» TASK PROMPT: Look through the data below and extract, unchanged, the lines from the one that contains "Select date 24 in the calendar row" to the one that contains "Sort by Last Reviewed By column arrows", both included.

» Stored records:
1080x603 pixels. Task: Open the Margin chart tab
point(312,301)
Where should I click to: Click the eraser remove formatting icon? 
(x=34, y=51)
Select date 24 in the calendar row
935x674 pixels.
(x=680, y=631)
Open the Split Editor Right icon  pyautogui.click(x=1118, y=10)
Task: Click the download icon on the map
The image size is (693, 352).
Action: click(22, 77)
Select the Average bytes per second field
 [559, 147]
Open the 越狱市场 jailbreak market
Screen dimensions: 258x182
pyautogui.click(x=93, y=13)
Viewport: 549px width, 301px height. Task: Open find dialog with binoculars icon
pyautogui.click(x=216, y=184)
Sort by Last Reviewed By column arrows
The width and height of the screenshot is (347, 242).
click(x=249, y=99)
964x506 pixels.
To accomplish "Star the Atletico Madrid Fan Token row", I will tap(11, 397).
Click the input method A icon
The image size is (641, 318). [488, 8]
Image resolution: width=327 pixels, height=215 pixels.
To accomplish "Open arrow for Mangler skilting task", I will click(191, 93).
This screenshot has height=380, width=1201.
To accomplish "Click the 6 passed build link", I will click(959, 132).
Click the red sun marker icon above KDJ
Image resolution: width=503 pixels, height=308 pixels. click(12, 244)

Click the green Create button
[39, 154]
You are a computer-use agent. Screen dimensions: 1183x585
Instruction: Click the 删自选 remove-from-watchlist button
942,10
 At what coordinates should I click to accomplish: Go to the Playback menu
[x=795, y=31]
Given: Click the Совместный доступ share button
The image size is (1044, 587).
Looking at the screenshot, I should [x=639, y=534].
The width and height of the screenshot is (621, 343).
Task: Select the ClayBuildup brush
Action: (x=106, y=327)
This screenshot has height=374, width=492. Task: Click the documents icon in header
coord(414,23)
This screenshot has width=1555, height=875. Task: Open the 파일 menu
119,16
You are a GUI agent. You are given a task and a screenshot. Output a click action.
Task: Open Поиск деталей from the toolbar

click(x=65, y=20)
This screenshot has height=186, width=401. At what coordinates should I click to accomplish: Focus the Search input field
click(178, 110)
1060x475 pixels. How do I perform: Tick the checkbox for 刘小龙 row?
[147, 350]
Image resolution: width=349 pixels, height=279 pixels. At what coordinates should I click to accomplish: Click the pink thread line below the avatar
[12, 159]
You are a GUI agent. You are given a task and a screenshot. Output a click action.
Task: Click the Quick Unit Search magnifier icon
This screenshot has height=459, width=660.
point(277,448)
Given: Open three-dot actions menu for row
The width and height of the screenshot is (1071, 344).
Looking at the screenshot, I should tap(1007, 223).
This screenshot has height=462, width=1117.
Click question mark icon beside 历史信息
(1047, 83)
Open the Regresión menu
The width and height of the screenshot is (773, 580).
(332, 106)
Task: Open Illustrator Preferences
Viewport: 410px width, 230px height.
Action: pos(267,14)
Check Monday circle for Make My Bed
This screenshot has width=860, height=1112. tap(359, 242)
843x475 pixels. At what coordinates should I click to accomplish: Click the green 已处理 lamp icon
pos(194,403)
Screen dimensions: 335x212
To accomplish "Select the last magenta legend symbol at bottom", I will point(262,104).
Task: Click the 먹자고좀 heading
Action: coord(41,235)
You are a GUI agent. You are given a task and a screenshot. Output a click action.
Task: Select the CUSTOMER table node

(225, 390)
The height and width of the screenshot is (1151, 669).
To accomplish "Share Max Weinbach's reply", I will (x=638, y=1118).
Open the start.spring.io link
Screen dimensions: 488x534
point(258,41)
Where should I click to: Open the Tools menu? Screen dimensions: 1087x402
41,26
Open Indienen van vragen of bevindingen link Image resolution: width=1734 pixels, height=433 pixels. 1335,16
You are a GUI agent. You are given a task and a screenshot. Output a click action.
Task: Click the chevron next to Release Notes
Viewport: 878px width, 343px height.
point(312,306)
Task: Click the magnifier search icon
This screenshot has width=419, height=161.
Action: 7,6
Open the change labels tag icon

» RESPONSE FOR THIS EXERCISE:
Select date 24 in the calendar row
935x674 pixels.
(x=680, y=631)
Open the Split Editor Right icon  pyautogui.click(x=1118, y=10)
Task: Click the download icon on the map
The image size is (693, 352).
Action: click(22, 77)
Select the Average bytes per second field
 [559, 147]
Open the 越狱市场 jailbreak market
Screen dimensions: 258x182
pyautogui.click(x=93, y=13)
Viewport: 549px width, 301px height. Task: Open find dialog with binoculars icon
pyautogui.click(x=216, y=184)
Sort by Last Reviewed By column arrows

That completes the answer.